Prompt A:
Using the interrupt notes, answer each question briefly, one answer per line, marked (i), (ii), (iii) to match:
(i) About how much overhead does an interrupt incur?
(ii) Which two places do the notes say producer/consumer buffers will appear again?
(iii) What remembers pending interrupts while SSTATUS_SIE is zero?
Prompt B: Pick up the interrupt notes after their last line and continue them in the same terse outline style.

Excerpt provided:
═══

What happens to interrupts while SSTATUS_SIE is zero?
  PLIC/CPU remember pending interrupts
  deliver when kernel re-enables interrupts

Production and consumption are usually decoupled -- concurrent
  Input from device:
    Can arrive at time when reader not waiting
    Can arrive faster, or slower, than reader can read
    Buffering and batching help match speeds, increase efficiency
  Output to device:
    If device is slow, want to buffer output so process can continue
    If device is fast, want to send in batches for efficiency
  So producer/consumer buffers are common
  We've seen this at two levels:
    UART internal FIFOs, for device and driver -- plus interrupts
    cons.buf, for bottom-half and top-half -- plus sleep/wakeup
  We'll see this again:
    pipes
    net lab

Interrupts incur overhead
  around a microsecond
  "overhead" == cost *excluding* useful device driver work
  the time required for CPU trap, save registers, maybe
    switch page table, decide which device,
    and later restore everything and return
  pipelines, large register sets, cache/TLB misses, slow RAM

What if interrupt rate is high?

═══

Dataset extract:
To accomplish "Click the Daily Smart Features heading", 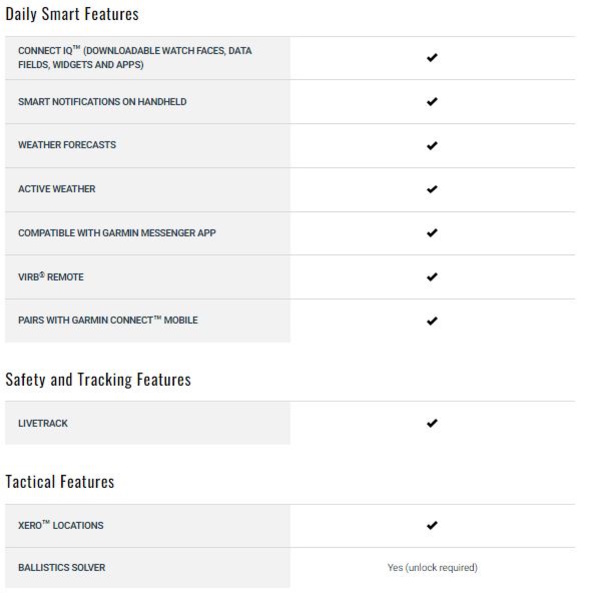I will click(x=72, y=14).
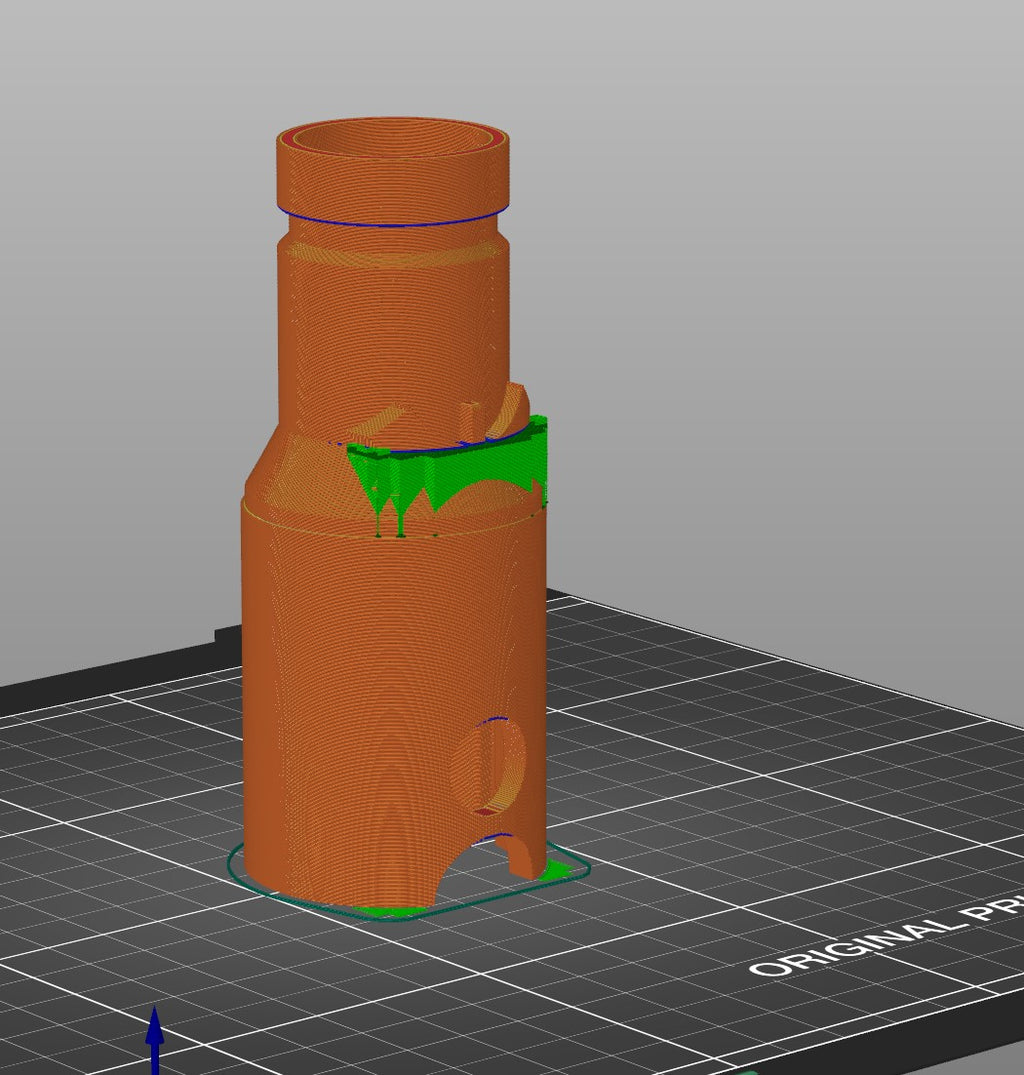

═══

Result A:
(i) Around a microsecond.
(ii) Pipes and the net lab.
(iii) The PLIC/CPU.

Result B:
  Example: ethernet can deliver millions of packets / second
  At that rate, big fraction of CPU time in interrupt *overhead*
  
Polling: an event notification strategy for high rates
  Tell device (or PLIC) not to generate interrupts for the device
  Check for input periodically, e.g. in scheduler() or timer interrupt
  Then process everything accumulated since last poll
  More efficient than interrupts at high rates
  Perhaps switch strategies based on measured rate

DMA (direct memory access) can move data efficiently
  the xv6 uart driver reads bytes one at a time in software
    CPUs are not efficient for this:
      off chip, not cacheable, 8 bits at a time
    OK only for low-speed devices
  most fast devices automatically copy batches of input to RAM -- DMA
    then interrupt
    input is already in ordinary RAM
    CPUs read/write RAM efficiently

Interrupt evolution over time
  Decades ago:
    Interrupt overhead was a few cycles
    so: simple h/w, smart s/w, lots of interrupts
  Now:
    Overhead is 1000s of cycles
    so: smart h/w, does lots of work for each interrupt

Interrupts and device handling a continuing area of concern
  Special fast interrupt paths (also for page faults, sys calls)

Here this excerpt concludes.